Stan tried to maneuver, evade, and dodge the barrage of
bullets of his own men’s guns as they, without a second thought, used all their
skill to try and kill them, him and the albatross in the back seat.

Chapter Four

Harnessed into the jump seat, Lilia sat behind Stan. Although
she couldn’t see the
Dart
fighters pursuing them, bombs exploding all
around Stan’s ship, buffeting them like a pinball, left no room for any
illusion of safety.

Knocked about, and unprotected by a proper space suit, the
straps bruised and cut into her shoulders. She held tight, but twisted in her
seat to peek over Stan’s shoulder. Seven blips on the scanner said that, behind
them, the
Darts
were gaining, but she couldn’t tell how long it would
take them to catch up. To her right, big and red, sat Chagwa’s moon. The planet
Chagwa itself was dead ahead.

With a rapid heart and sweaty palms, Lilia tried to hide her
concern with a look of demure acquiescence—
in case Stan looked back
—but
the muscles in her neck, tight and stiff, were making that difficult.
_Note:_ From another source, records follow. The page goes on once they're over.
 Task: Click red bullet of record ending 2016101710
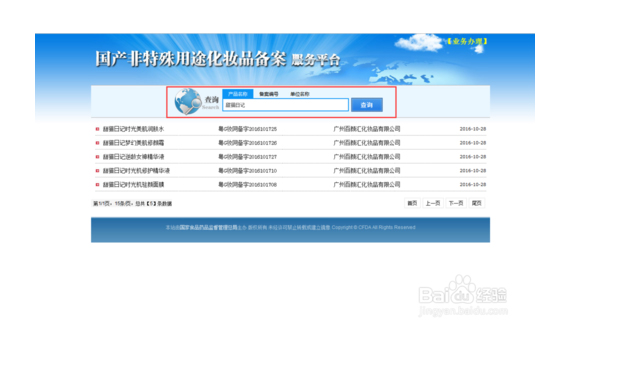97,171
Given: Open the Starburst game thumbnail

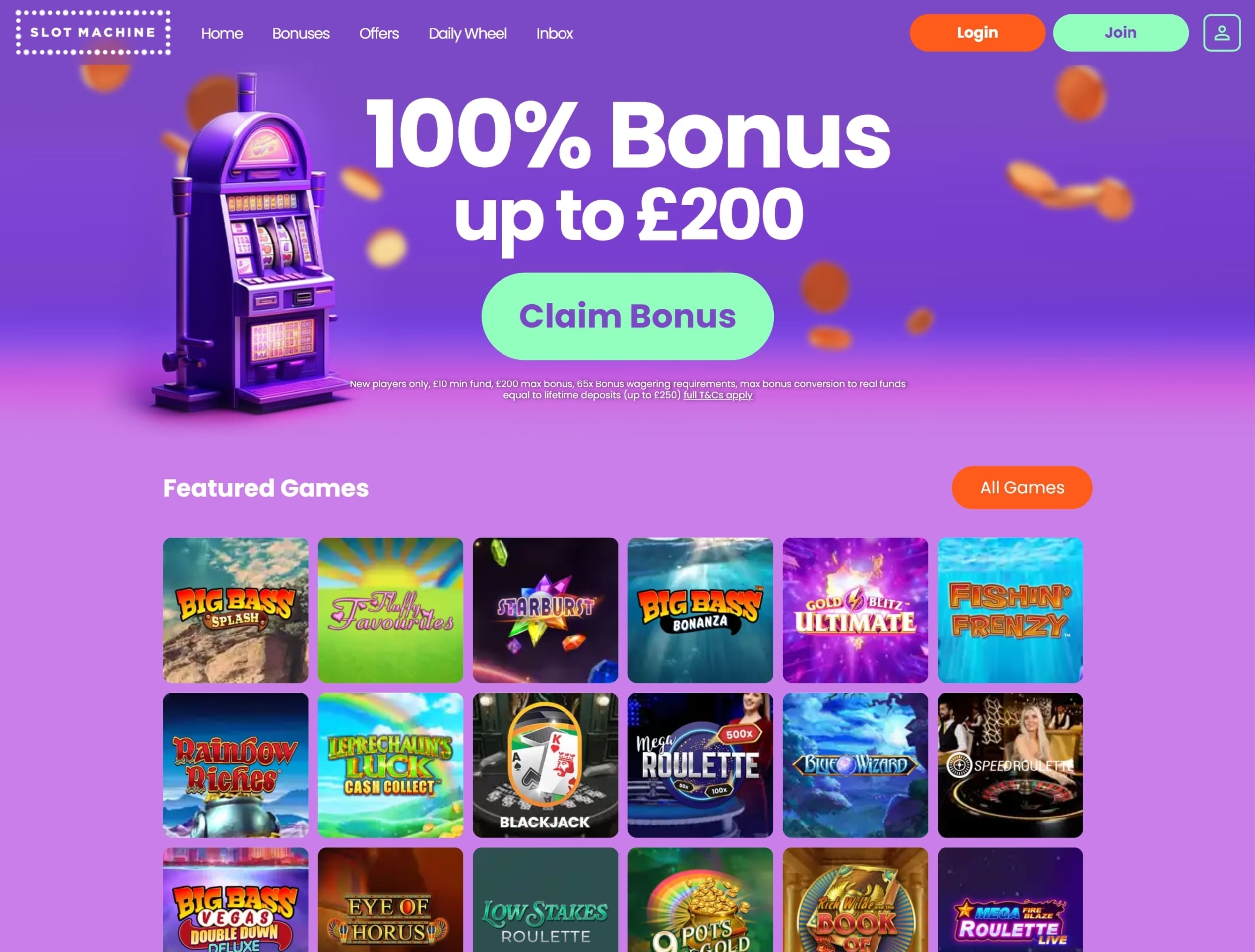Looking at the screenshot, I should tap(545, 610).
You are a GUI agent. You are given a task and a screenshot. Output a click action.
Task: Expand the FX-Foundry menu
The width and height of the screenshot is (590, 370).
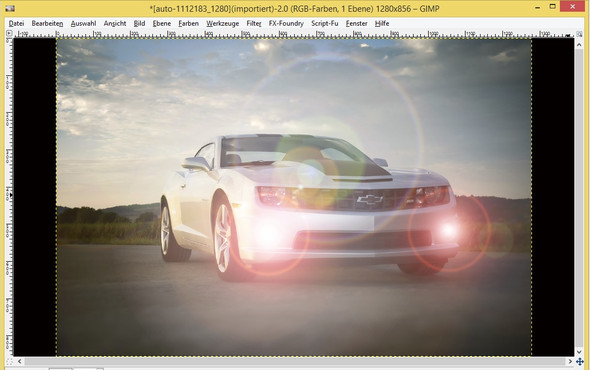pyautogui.click(x=286, y=23)
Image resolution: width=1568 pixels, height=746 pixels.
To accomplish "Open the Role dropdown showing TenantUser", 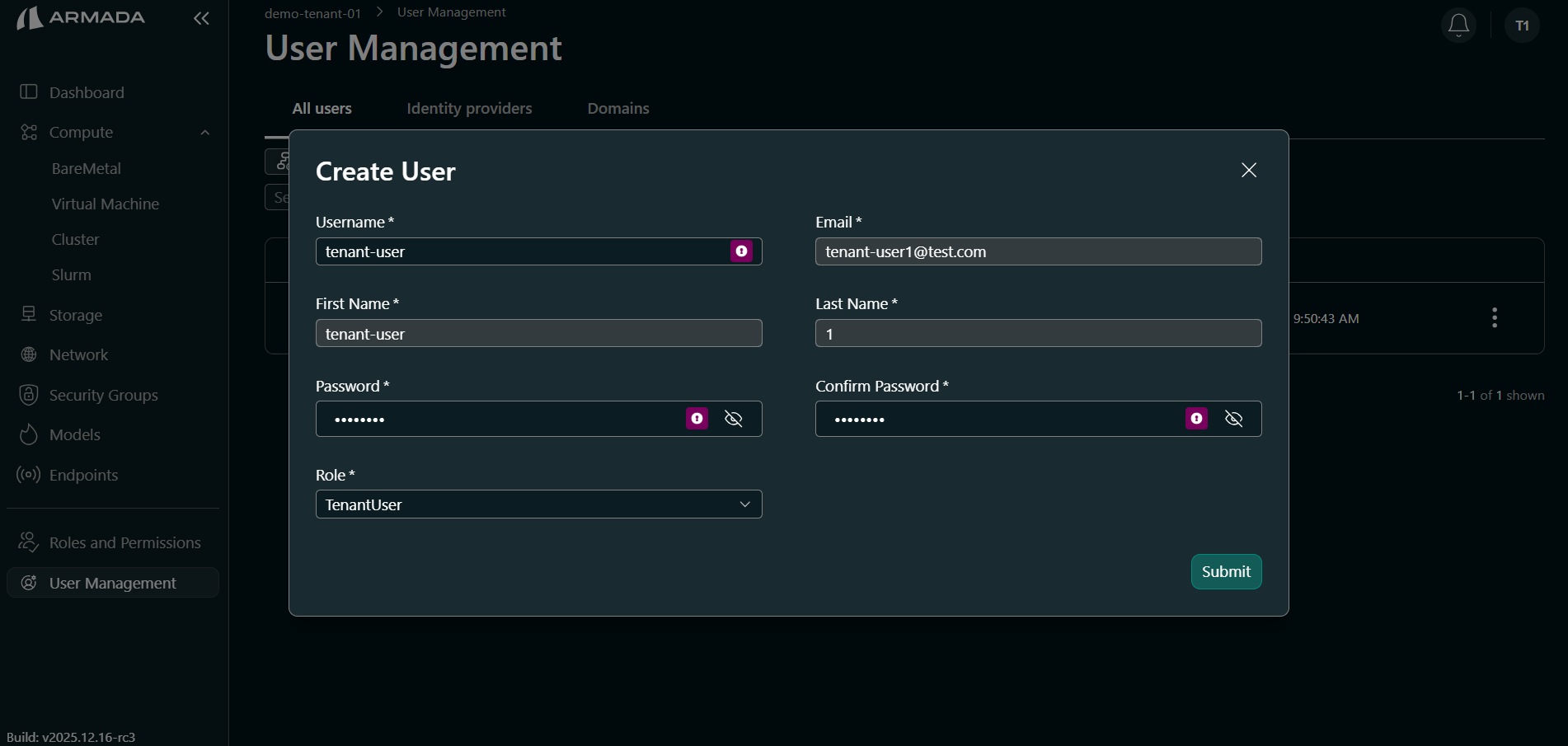I will click(x=538, y=504).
Stan had kept a cool head, but his own men hunting him must
have terrified him, she thought. Certainly his years of experience and training
as an Enforcer couldn’t have prepared him for this, ungodly situation they now
found themselves in. And although he said otherwise, Lilia knew he had nowhere
to escape this time around.

She guessed that, with her added weight, he had to muscle
his
Dart
more than ever before. All the while in the back of his mind he
must have known that once his own men caught up to them they’d see him dead.

The white snow covering Chagwa subdued her terrain, but it
still looked rough.

He barrel rolled, dodged, and jinked hard, but still his own
crew caught up to him, firing all the while. “I haven’t taught you guys this
one yet,” Stan muttered. Almost immediately, his
Dart
jerked into a
complicated maneuver.

Lilia’s heart lifted, and, for a second, she thought they
just might escape.

It was not to be. One shot, one lousy little errant shot and
his
Dart
jerked to the right, shimmied, and shook like a wet dog.

Just one shot.

His starboard engine spit smoke, burst into flames and down
he and Lilia went, spiraling out of control toward Chagwa.

Lilia’s heart was in her throat as the out-of-control
Dart
fell like a hunk of lead.

“Move!” Stan shouted as he harangued the controls. Still
falling, the craft leveled. He managed to coax his ship into the atmosphere of
the ice planet toward a level patch of wasteland.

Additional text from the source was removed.